What's worse, Washington State projects that these tax breaks could actually cost the state an additional $800 million over six years. If I-732 passes, we'd be forced to cut critical programs that serve low-income communities and communities of color who are already bearing the brunt of carbon pollution. The state is already facing tough cuts to programs like health care, child care and transportation while the state's supreme court actually fined the state $100,000 per day for criminally underfunding our school system.

We need to invest more in solutions that work, not cut taxes and shift money around. We desperately need to ditch coal, oil and natural gas and replace them with carbon-neutral alternatives if we are to mitigate the worst impacts of the climate crisis. The market alone won't get us there. Big energy companies will squeeze profits out of a dying energy source until there is nothing left. We need public investments in research, development, and proliferation of technologies that could allow us to leapfrog energy sources that are only marginally better than today's worst culprits.

A carbon price by itself cannot equitably deliver low-carbon--much less carbon-free--alternatives to those who do not wield adequate power in the market. And that's most of us. That's the glaring flaw in I-732. It favors business forces who want to look "green" without making the real, deep investments we need to make a dent. It puts politics ahead of policy, forgoing critical public investments in favor of revenue neutrality, rebates and tax breaks.

This is not an academic debate. Low-income communities and communities of color will continue to suffer if we pursue the wrong strategy. In Washington State, the transportation sector is the largest source of greenhouse gas emissions, and poses a serious public health threat to communities living along roadways with heavy traffic. Reducing our dependence on fossil fuel-powered transportation, therefore, is an essential piece of effective climate policy locally and integral to achieving health equity.
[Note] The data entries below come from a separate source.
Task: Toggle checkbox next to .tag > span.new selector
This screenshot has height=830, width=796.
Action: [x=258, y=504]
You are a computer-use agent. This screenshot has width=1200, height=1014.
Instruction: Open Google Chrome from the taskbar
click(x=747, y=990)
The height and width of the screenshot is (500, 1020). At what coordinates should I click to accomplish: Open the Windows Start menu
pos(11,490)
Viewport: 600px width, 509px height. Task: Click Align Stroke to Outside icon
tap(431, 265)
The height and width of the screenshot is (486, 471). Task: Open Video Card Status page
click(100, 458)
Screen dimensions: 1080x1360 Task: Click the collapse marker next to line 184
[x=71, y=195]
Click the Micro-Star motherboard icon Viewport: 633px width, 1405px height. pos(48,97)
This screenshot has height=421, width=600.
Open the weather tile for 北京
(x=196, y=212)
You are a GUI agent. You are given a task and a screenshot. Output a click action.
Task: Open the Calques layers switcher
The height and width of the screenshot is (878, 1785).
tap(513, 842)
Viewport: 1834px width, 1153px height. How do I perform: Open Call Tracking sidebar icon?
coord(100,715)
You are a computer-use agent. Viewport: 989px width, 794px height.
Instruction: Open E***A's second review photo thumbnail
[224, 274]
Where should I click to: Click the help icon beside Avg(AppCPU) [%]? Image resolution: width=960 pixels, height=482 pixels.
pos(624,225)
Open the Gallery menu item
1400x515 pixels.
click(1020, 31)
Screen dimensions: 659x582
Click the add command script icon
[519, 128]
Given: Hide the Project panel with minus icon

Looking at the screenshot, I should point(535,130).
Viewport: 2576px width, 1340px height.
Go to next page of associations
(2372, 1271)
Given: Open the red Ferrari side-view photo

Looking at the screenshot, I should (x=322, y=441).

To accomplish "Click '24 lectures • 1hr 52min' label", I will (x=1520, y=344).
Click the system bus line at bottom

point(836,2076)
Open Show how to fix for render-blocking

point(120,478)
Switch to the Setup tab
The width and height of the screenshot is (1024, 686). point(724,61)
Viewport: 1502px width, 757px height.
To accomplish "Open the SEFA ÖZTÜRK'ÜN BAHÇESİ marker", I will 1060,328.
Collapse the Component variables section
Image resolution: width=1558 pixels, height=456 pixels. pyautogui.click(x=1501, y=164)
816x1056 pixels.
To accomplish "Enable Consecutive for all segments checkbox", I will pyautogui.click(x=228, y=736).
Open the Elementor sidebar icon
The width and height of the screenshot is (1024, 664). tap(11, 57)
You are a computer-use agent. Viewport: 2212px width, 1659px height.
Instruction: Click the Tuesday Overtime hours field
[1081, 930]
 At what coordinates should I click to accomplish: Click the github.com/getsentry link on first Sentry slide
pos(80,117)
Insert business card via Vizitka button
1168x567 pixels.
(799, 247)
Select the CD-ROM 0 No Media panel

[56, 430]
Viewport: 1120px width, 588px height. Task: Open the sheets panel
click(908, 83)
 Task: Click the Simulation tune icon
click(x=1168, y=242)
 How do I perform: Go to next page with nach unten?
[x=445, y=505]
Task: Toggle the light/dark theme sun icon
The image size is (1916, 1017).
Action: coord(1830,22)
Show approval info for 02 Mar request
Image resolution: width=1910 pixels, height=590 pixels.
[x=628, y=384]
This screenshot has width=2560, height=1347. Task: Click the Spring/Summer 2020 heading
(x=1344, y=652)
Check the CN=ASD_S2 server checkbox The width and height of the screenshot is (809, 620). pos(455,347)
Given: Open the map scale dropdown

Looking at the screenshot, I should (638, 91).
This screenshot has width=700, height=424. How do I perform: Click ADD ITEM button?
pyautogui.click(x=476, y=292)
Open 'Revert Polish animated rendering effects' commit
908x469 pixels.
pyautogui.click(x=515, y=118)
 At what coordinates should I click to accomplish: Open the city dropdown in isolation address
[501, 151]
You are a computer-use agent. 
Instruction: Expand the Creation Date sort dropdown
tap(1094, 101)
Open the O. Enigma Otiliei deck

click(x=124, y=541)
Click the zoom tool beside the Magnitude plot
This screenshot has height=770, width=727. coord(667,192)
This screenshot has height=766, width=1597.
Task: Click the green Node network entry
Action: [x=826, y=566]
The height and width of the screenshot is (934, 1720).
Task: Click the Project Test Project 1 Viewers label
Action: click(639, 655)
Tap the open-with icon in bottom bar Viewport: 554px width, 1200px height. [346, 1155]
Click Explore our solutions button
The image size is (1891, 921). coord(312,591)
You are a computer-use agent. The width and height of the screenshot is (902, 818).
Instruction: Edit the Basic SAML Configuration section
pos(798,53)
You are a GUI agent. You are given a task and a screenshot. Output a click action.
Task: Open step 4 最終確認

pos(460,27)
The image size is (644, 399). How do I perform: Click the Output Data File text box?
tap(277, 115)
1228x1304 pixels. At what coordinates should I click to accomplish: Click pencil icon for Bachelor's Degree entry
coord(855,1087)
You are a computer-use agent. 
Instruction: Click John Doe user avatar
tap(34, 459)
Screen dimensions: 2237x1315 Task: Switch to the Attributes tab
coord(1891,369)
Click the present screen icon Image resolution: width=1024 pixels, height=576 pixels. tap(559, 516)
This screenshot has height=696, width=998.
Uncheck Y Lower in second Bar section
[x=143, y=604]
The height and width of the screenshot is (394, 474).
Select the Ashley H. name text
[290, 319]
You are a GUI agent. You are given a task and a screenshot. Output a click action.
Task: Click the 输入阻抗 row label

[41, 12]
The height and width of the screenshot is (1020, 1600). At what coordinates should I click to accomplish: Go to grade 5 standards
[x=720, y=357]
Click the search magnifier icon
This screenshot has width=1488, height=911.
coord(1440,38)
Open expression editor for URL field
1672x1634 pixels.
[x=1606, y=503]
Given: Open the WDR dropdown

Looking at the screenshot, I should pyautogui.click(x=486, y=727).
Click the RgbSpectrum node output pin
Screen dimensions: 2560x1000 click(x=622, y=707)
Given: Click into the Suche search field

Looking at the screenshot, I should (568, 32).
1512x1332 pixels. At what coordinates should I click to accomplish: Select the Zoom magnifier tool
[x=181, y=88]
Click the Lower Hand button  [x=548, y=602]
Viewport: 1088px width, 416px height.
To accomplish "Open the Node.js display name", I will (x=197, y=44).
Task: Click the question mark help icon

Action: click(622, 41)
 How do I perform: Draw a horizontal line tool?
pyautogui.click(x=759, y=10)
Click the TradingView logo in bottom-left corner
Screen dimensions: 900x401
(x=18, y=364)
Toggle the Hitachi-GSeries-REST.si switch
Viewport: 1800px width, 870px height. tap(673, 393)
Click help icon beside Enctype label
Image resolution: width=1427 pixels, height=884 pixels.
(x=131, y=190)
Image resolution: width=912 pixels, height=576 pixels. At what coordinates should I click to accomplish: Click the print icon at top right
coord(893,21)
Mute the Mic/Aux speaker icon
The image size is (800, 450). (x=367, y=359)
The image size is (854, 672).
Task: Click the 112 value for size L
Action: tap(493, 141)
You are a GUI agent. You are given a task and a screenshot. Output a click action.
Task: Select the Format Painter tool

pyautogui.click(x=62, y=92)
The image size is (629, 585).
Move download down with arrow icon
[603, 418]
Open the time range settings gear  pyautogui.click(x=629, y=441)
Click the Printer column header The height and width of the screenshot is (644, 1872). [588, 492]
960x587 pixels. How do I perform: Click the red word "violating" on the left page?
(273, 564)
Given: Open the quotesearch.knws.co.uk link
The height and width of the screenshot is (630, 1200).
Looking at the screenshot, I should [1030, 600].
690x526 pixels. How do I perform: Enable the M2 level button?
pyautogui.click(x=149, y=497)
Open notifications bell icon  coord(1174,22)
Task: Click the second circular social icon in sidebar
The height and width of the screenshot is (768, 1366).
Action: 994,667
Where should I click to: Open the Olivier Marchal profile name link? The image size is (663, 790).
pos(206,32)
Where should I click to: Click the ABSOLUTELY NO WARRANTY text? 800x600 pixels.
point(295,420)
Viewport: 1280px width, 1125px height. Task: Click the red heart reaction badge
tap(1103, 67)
Proponents of Initiative 732 would have you believe that merely by making gas more expensive, we can reduce transportation emissions, but research by the U.S. Congressional Budget Office, the U.S. Energy Information Administration, California's Air Resources Board, and many others disputes that claim. They find that the correlation between gas prices and vehicle miles traveled is very weak, especially for low-income folks; most people already drive as little as they have to, and increasing gas prices won't get them out of their cars unless they can get into something else.

So what are our best tools for reducing this source of carbon pollution? Clean, frequent transit, smarter land use decisions, and a way to make it all affordable so that everyone can live closer to where they work, learn, and play.

These solutions aren't just solutions to climate change; they're climate justice solutions. They are as imperative to reducing greenhouse gases and their deadly pollutants that come with them as they are to promoting racial and social justice. And this is what proponents of I-732 don't understand. You can't solve this crisis by excluding the communities on the frontlines. I-732 - and revenue-neutral carbon taxes like it - only serves the most privileged among us and still falls far short of getting the job done.

And let's be realistic; not using a tool like public investment now is the same, politically, as tossing it out the window forever. Once we have a price on carbon, the prospect of raising additional revenue to invest in these solutions will grow very dim. We have to get this right the first time, and we can only do it by growing a movement that belongs to everyone.